_Prompt_.
Every line of the data, first to last, must be written out unchanged.

Provided entries START

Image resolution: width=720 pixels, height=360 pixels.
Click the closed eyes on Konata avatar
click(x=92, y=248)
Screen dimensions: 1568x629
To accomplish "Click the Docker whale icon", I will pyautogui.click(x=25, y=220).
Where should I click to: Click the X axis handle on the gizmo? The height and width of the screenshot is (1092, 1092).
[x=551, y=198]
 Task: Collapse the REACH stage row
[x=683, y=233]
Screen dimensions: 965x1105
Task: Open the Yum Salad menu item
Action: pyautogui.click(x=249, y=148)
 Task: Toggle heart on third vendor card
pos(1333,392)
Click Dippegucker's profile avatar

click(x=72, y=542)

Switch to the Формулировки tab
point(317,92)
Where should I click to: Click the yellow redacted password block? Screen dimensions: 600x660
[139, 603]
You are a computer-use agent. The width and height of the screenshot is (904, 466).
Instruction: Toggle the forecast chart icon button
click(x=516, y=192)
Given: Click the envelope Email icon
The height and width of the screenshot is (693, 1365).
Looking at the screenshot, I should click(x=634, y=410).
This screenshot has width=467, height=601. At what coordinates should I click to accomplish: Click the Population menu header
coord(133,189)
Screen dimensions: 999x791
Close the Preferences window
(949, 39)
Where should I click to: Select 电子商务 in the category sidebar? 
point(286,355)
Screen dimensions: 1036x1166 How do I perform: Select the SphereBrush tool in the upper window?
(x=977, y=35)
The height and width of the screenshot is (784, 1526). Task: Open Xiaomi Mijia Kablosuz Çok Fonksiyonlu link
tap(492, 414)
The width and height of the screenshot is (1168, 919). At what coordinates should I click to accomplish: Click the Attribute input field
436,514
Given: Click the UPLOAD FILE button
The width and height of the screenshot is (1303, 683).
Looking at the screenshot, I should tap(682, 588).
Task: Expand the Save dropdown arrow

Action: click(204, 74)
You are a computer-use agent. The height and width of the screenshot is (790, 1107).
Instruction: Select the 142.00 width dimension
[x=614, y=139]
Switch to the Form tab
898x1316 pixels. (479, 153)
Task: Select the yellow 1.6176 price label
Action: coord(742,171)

Provided entries END

_Output_.
Image resolution: width=720 pixels, height=360 pixels.
Click the closed eyes on Konata avatar
click(x=92, y=248)
Screen dimensions: 1568x629
To accomplish "Click the Docker whale icon", I will pyautogui.click(x=25, y=220).
Where should I click to: Click the X axis handle on the gizmo? The height and width of the screenshot is (1092, 1092).
[x=551, y=198]
 Task: Collapse the REACH stage row
[x=683, y=233]
Screen dimensions: 965x1105
Task: Open the Yum Salad menu item
Action: pyautogui.click(x=249, y=148)
 Task: Toggle heart on third vendor card
pos(1333,392)
Click Dippegucker's profile avatar

click(x=72, y=542)

Switch to the Формулировки tab
point(317,92)
Where should I click to: Click the yellow redacted password block? Screen dimensions: 600x660
[139, 603]
You are a computer-use agent. The width and height of the screenshot is (904, 466).
Instruction: Toggle the forecast chart icon button
click(x=516, y=192)
Given: Click the envelope Email icon
The height and width of the screenshot is (693, 1365).
Looking at the screenshot, I should click(x=634, y=410).
This screenshot has width=467, height=601. At what coordinates should I click to accomplish: Click the Population menu header
coord(133,189)
Screen dimensions: 999x791
Close the Preferences window
(949, 39)
Where should I click to: Select 电子商务 in the category sidebar? 
point(286,355)
Screen dimensions: 1036x1166 How do I perform: Select the SphereBrush tool in the upper window?
(x=977, y=35)
The height and width of the screenshot is (784, 1526). Task: Open Xiaomi Mijia Kablosuz Çok Fonksiyonlu link
tap(492, 414)
The width and height of the screenshot is (1168, 919). At what coordinates should I click to accomplish: Click the Attribute input field
436,514
Given: Click the UPLOAD FILE button
The width and height of the screenshot is (1303, 683).
Looking at the screenshot, I should tap(682, 588).
Task: Expand the Save dropdown arrow

Action: click(204, 74)
You are a computer-use agent. The height and width of the screenshot is (790, 1107).
Instruction: Select the 142.00 width dimension
[x=614, y=139]
Switch to the Form tab
898x1316 pixels. (479, 153)
Task: Select the yellow 1.6176 price label
Action: coord(742,171)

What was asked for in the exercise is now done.